_EXERCISE REQUIREMENTS:_ Exact transcription of the records is required.

[Start of section]

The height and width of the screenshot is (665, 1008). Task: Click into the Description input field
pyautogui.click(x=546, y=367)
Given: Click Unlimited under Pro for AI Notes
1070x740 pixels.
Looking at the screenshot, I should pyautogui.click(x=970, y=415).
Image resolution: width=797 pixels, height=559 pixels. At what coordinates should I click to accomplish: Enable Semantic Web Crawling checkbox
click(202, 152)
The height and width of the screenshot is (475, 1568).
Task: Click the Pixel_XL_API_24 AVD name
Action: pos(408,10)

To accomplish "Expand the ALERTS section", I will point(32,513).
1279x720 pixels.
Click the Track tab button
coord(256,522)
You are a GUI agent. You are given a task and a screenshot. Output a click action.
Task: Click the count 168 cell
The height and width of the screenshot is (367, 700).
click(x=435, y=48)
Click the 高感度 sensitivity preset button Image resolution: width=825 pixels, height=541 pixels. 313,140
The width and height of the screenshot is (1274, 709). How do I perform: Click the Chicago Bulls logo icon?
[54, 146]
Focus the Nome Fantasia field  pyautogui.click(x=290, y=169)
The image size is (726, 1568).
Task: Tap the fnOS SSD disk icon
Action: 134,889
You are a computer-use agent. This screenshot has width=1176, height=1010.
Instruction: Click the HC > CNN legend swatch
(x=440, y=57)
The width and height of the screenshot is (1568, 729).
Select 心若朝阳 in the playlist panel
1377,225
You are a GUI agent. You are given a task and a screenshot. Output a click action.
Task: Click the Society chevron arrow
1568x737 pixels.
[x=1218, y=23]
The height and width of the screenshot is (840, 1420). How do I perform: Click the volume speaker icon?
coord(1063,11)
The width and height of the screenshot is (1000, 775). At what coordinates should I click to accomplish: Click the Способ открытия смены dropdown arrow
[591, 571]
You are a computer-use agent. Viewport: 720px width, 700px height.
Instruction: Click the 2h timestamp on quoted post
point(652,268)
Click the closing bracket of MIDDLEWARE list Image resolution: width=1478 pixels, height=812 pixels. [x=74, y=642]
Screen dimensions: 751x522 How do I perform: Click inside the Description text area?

[End of section]

_EXPECTED ANSWER:_
The height and width of the screenshot is (665, 1008). Task: Click into the Description input field
pyautogui.click(x=546, y=367)
Given: Click Unlimited under Pro for AI Notes
1070x740 pixels.
Looking at the screenshot, I should pyautogui.click(x=970, y=415).
Image resolution: width=797 pixels, height=559 pixels. At what coordinates should I click to accomplish: Enable Semantic Web Crawling checkbox
click(202, 152)
The height and width of the screenshot is (475, 1568).
Task: Click the Pixel_XL_API_24 AVD name
Action: pos(408,10)

To accomplish "Expand the ALERTS section", I will point(32,513).
1279x720 pixels.
Click the Track tab button
coord(256,522)
You are a GUI agent. You are given a task and a screenshot. Output a click action.
Task: Click the count 168 cell
The height and width of the screenshot is (367, 700).
click(x=435, y=48)
Click the 高感度 sensitivity preset button Image resolution: width=825 pixels, height=541 pixels. 313,140
The width and height of the screenshot is (1274, 709). How do I perform: Click the Chicago Bulls logo icon?
[54, 146]
Focus the Nome Fantasia field  pyautogui.click(x=290, y=169)
The image size is (726, 1568).
Task: Tap the fnOS SSD disk icon
Action: 134,889
You are a computer-use agent. This screenshot has width=1176, height=1010.
Instruction: Click the HC > CNN legend swatch
(x=440, y=57)
The width and height of the screenshot is (1568, 729).
Select 心若朝阳 in the playlist panel
1377,225
You are a GUI agent. You are given a task and a screenshot. Output a click action.
Task: Click the Society chevron arrow
1568x737 pixels.
[x=1218, y=23]
The height and width of the screenshot is (840, 1420). How do I perform: Click the volume speaker icon?
coord(1063,11)
The width and height of the screenshot is (1000, 775). At what coordinates should I click to accomplish: Click the Способ открытия смены dropdown arrow
[591, 571]
You are a computer-use agent. Viewport: 720px width, 700px height.
Instruction: Click the 2h timestamp on quoted post
point(652,268)
Click the closing bracket of MIDDLEWARE list Image resolution: width=1478 pixels, height=812 pixels. [x=74, y=642]
Screen dimensions: 751x522 How do I perform: Click inside the Description text area?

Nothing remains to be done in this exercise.